Nik Rollison brings to the table 24 years of experience spanning a diverse array of first-rate food and beverage programs in many international locations.
Nik finds himself in Sydney after receiving the opportunity to lead the food and beverage division as General Manager, through a $950 million dollar redevelopment of The Star Hotel and Casino, located on Sydney’s iconic Darling Harbour. Under his leadership, he successfully opened 8 restaurants, including Momofuku Seiobo in partnership with David Chang. This highly anticipated restaurant quickly achieved numerous accolades including, 3 Chef’s Hats, Best New Restaurant and Hottest New Restaurant from publications such as Gourmet Traveller and Sydney Morning Herald. Along with the other signature restaurants like Black by Ezard and Osteria Balla Manfredi, Nik successfully opened 3 high volume bars and Marquee Sydney, voted two years in a row as Australia’s Best Nightclub, in partnership with the infamous Tao group of New York and Las Vegas.

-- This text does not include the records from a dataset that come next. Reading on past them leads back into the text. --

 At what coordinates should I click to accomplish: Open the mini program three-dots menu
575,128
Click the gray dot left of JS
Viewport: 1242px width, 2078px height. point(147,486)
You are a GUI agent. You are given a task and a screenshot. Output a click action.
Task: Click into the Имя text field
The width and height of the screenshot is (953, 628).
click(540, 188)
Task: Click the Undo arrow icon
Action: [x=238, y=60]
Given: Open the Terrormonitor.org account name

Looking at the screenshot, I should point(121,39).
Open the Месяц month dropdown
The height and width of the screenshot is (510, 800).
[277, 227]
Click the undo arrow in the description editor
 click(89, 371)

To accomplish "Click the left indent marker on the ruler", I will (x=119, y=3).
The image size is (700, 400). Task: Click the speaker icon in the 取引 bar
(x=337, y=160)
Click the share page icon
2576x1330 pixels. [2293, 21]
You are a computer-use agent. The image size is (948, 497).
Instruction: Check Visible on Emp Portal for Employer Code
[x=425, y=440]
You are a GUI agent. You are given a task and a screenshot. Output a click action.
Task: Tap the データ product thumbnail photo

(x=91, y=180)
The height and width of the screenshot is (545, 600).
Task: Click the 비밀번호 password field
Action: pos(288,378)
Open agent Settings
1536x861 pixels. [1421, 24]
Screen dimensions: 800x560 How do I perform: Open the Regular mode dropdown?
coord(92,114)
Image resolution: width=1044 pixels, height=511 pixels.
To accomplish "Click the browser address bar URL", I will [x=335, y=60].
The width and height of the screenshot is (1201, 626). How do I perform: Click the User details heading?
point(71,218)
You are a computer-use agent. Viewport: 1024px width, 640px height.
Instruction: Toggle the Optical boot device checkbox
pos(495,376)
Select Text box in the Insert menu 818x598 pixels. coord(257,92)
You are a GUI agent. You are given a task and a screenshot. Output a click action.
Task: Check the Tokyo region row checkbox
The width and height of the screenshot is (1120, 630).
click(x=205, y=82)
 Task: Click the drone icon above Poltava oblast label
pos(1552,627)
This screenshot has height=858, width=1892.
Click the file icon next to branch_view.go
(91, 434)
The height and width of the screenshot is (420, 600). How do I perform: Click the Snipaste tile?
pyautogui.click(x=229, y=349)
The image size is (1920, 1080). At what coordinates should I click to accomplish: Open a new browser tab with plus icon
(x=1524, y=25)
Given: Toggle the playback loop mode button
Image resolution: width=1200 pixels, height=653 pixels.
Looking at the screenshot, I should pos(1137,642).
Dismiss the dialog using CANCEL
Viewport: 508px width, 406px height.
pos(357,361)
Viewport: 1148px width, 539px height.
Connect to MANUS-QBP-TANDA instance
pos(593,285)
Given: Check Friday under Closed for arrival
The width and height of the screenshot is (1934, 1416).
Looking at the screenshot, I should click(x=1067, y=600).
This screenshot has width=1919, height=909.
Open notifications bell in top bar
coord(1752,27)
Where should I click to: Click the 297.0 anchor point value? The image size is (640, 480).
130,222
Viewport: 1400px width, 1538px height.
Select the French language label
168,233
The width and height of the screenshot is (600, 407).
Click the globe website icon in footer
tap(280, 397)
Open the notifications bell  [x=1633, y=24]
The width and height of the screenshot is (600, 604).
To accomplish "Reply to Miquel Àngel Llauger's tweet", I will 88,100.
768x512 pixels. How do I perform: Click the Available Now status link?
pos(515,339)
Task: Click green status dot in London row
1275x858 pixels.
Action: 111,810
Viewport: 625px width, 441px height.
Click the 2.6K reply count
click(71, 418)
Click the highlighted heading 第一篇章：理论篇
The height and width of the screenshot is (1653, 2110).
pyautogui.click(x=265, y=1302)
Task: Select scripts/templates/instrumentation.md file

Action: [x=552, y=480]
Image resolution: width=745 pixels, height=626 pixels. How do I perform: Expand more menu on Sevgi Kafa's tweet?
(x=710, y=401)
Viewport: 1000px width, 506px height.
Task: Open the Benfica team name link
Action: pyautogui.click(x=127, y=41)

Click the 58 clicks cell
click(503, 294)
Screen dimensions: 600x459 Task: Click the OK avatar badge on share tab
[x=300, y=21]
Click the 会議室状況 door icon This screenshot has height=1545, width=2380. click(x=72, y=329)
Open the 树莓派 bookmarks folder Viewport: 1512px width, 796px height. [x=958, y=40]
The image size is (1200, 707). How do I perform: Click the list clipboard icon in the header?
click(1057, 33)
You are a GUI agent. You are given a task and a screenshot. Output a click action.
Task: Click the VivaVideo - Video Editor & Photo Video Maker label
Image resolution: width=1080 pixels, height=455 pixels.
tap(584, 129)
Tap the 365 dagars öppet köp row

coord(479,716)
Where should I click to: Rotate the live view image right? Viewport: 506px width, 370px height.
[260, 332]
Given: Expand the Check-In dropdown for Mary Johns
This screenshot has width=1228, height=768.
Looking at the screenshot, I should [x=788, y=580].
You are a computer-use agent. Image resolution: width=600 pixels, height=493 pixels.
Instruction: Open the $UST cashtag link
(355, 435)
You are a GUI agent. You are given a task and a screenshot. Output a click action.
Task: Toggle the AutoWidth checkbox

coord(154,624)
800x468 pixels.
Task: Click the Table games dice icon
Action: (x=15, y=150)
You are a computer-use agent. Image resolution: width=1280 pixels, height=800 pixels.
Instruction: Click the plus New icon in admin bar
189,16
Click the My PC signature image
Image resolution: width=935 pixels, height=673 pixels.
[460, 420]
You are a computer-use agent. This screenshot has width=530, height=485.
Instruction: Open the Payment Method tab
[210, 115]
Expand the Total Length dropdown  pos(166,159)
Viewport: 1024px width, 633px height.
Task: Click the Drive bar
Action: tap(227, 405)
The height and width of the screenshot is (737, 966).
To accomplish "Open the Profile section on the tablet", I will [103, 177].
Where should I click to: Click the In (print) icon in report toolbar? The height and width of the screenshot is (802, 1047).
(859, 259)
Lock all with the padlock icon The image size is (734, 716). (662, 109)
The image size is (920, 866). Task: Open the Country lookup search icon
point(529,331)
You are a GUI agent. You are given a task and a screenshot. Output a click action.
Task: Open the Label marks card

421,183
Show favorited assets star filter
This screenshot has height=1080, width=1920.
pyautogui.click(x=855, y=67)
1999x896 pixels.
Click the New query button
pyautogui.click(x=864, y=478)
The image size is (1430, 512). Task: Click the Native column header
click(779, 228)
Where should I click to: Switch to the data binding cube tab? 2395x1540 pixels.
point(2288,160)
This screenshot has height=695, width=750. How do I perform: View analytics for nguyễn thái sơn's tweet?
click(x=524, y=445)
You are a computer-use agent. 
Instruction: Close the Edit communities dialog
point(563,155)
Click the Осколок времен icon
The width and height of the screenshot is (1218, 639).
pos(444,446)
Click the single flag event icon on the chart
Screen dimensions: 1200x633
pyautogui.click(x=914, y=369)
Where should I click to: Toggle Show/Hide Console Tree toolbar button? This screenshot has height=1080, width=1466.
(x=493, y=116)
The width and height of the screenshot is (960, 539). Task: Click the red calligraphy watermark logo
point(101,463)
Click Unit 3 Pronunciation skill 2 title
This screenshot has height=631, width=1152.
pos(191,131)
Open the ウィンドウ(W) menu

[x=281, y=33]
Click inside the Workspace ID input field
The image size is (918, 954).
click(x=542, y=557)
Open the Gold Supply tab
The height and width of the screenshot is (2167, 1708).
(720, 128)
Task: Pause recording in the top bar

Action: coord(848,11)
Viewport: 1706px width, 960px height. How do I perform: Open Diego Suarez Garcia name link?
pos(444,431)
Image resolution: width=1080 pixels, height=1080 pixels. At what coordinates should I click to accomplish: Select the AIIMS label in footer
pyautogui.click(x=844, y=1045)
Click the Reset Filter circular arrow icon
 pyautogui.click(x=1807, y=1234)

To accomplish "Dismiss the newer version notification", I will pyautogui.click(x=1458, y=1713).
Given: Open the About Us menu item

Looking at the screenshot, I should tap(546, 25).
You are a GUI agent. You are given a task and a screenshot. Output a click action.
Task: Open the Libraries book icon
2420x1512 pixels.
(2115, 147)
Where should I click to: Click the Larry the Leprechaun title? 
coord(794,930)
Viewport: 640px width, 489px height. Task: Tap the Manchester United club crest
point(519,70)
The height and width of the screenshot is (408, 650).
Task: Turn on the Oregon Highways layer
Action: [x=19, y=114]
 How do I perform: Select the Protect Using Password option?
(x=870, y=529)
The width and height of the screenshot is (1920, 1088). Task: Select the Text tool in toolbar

With his youth spent in the southwestern United States, Nik found his passion and career grow in Las Vegas. While there, Nik spent nearly 4 years working for MGM Resorts International, with the most significant opportunity of joining the pre-opening team for the 4004 room mega-resort, ARIA Resort & Casino. As the Director of Restaurant Operations, Nik had the privilege of collaborating and operating restaurants with the likes of Michelin Star chefs such as Masayoshi Takayama, Michael Mina, Jean Georges Vongerichten and Sirio Maccioni. With a team of over 3,200 employees falling under his guidance, no project is too large or complex for his experience.
Throughout his career, Nik has spent time in nearly every role in the food and beverage industry, which gives him an intimate knowledge of how every position fits within the food and beverage puzzle. This highly energetic and motivated individual also has a strong passion for wine and service, who is also certified by the Court of Master Sommeliers.